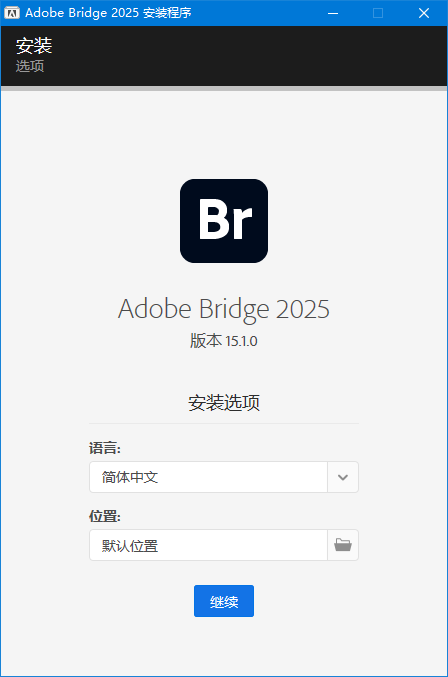Click the Adobe Bridge Br logo
448x677 pixels.
pos(224,221)
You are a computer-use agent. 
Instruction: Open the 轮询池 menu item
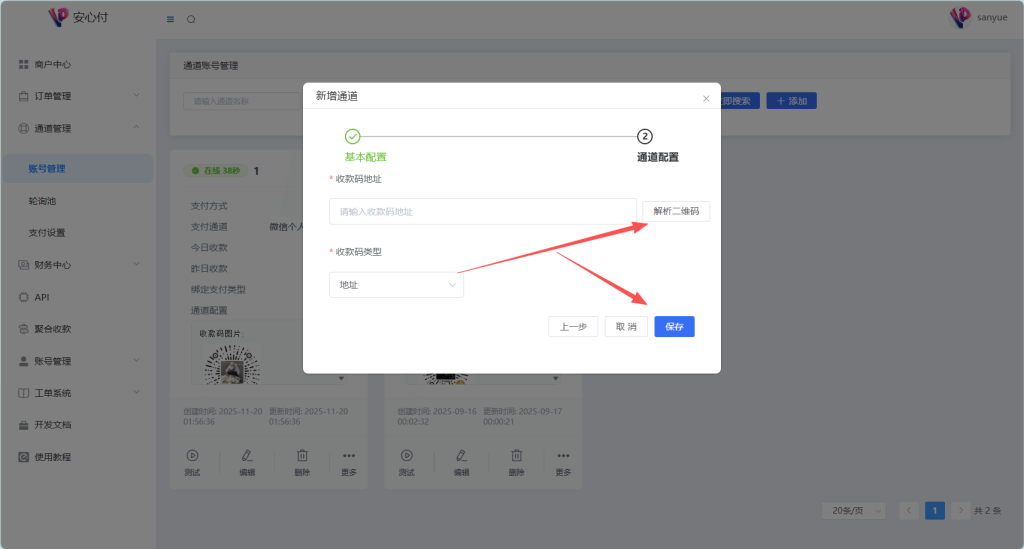click(x=43, y=201)
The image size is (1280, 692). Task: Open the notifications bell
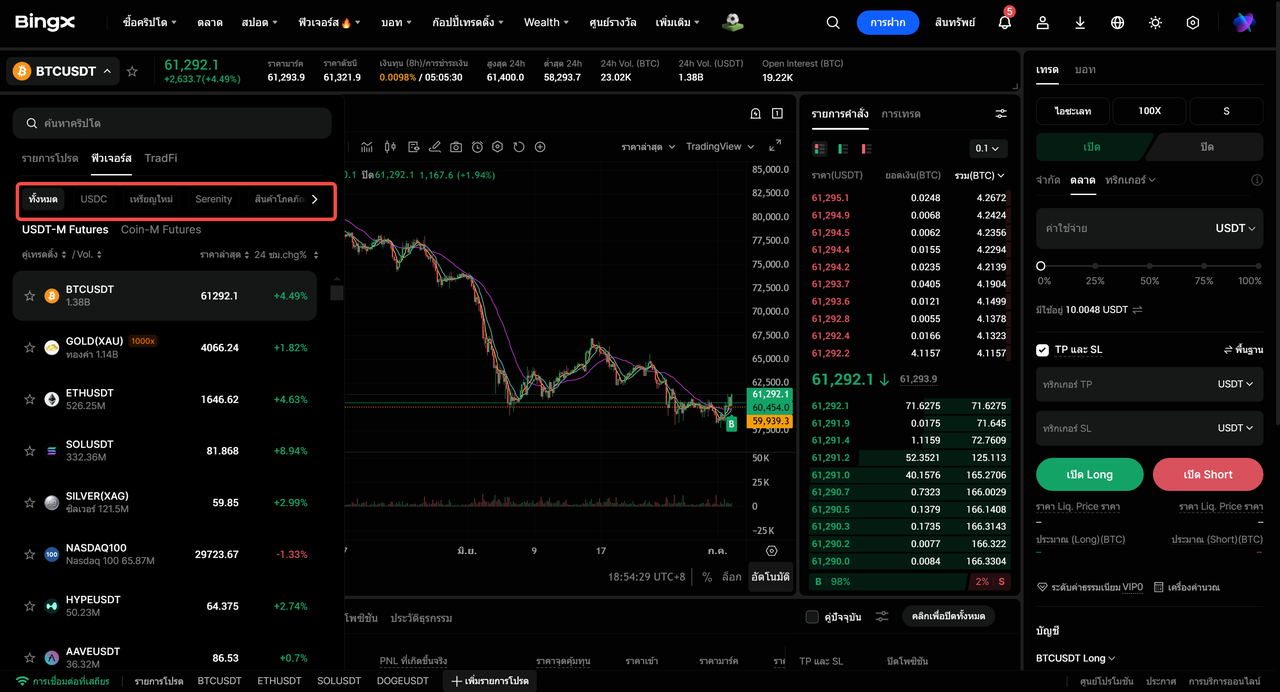coord(1005,22)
◆ ◆ ◆
[Aim of the exercise]: Copy all the data above word for word, but leave out the pictures.

[Response to the task]:
Click the Adobe Bridge Br logo
448x677 pixels.
pos(224,221)
You are a computer-use agent. 
Instruction: Open the 轮询池 menu item
click(x=43, y=201)
The image size is (1280, 692). Task: Open the notifications bell
coord(1005,22)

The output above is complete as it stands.